→ **SOURCE PASSAGE**
==============================

Immune Checkpoint Inhibitor-Related Pulmonary Toxicity: Focus on Nivolumab

Hazim Bukamur, MD; Heather Katz, DO; Mohamed Alsharedi, MD; Akram Alkrekshi, MD, PgDip, MRCP(UK); Yousef R. Shweihat, MD; Nancy J. Munn, MD


South Med J. 2020;113(11):600-605. 

In This Article

Nivolumab-related Pulmonary Infection Reactivation (Tuberculosis/Aspergillosis)

Case reports have described the reactivation of latent infection after starting immune checkpoint inhibitors which may indicate an immunomodulatory effect that enhances the immune reaction to infectious disease, simulating the immune reconstitution inflammatory syndrome.[30,31] In addition, immunosuppressive therapy for immune-related adverse events can be a risk factor for infectious disease.[30]

Two cases of pulmonary infection reactivation after starting nivolumab have been reported thus far. One case was an acute exacerbation of progressive pulmonary aspergillosis in a patient with stage IIB adenocarcinoma treated by nivolumab as a third-line therapy. A CT scan of this patient revealed a remarkable remission of the tumor but acute progression of a fungus ball in the cavity with infiltration, suggesting the exacerbation of progressive pulmonary aspergillosis. He was treated with voriconazole with stabilization of the cavitary lesion, and the patient became asymptomatic and was able to continue receiving nivolumab afterward.[30]

The other case was a reactivation of pulmonary tuberculosis in a patient with stage IV lung cancer started on nivolumab as a third-line therapy after documented disease progression on CT scan despite first- and second-line therapies. After eight cycles, CT scan showed a reduction in tumor size; however, new centrilobular nodules with a tree-in-bud appearance were detected in the bilateral upper to lower lobes. Repeat interferon gamma release assay showed positive conversion. Bronchoscopy with BAL and transbronchial biopsy was performed. The BAL fluid culture was positive for acid-fast bacilli confirmed as Mycobacterium tuberculosis by polymerase chain reaction. A transbronchial lung biopsy showed no caseous necrosis, but it did show diffuse lymphocytic infiltration. Nivolumab was withheld and antituberculosis treatment was started.[30]

In both cases infection reactivation happened during nivolumab treatment and not during the chemotherapy period, which may indicate not an immunosuppression mechanism, but rather a hyperreaction to microorganisms, through the activation of T cell immunity.[30]

==============================

→ **GIVEN DATA**
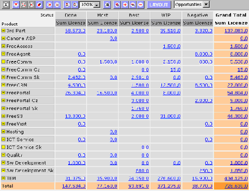Image resolution: width=249 pixels, height=191 pixels.
Task: Toggle the TEM row expander icon
Action: (3, 178)
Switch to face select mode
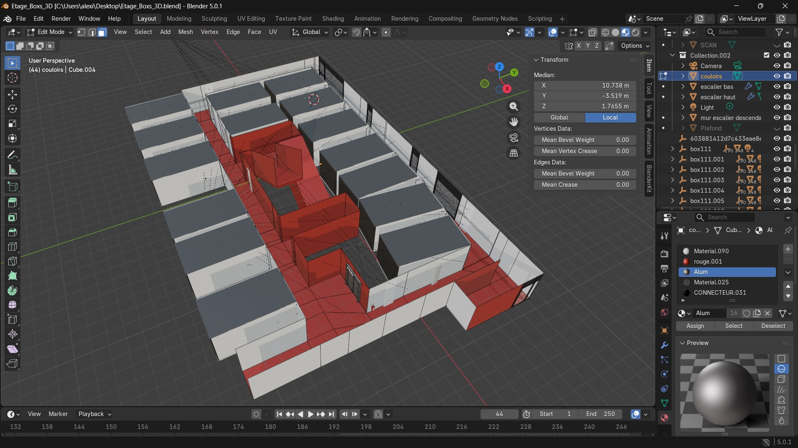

==============================

→ **PROBLEM REQUIREMENTS**
From the nivolumab article, reproduce word for word the part that opens with the words containing "Immune Checkpoint Inhibitor-Related" and closes with "Infection Reactivation (Tuberculosis/Aspergillosis)".

→ **RESPONSE BOX**
Immune Checkpoint Inhibitor-Related Pulmonary Toxicity: Focus on Nivolumab

Hazim Bukamur, MD; Heather Katz, DO; Mohamed Alsharedi, MD; Akram Alkrekshi, MD, PgDip, MRCP(UK); Yousef R. Shweihat, MD; Nancy J. Munn, MD


South Med J. 2020;113(11):600-605. 

In This Article

Nivolumab-related Pulmonary Infection Reactivation (Tuberculosis/Aspergillosis)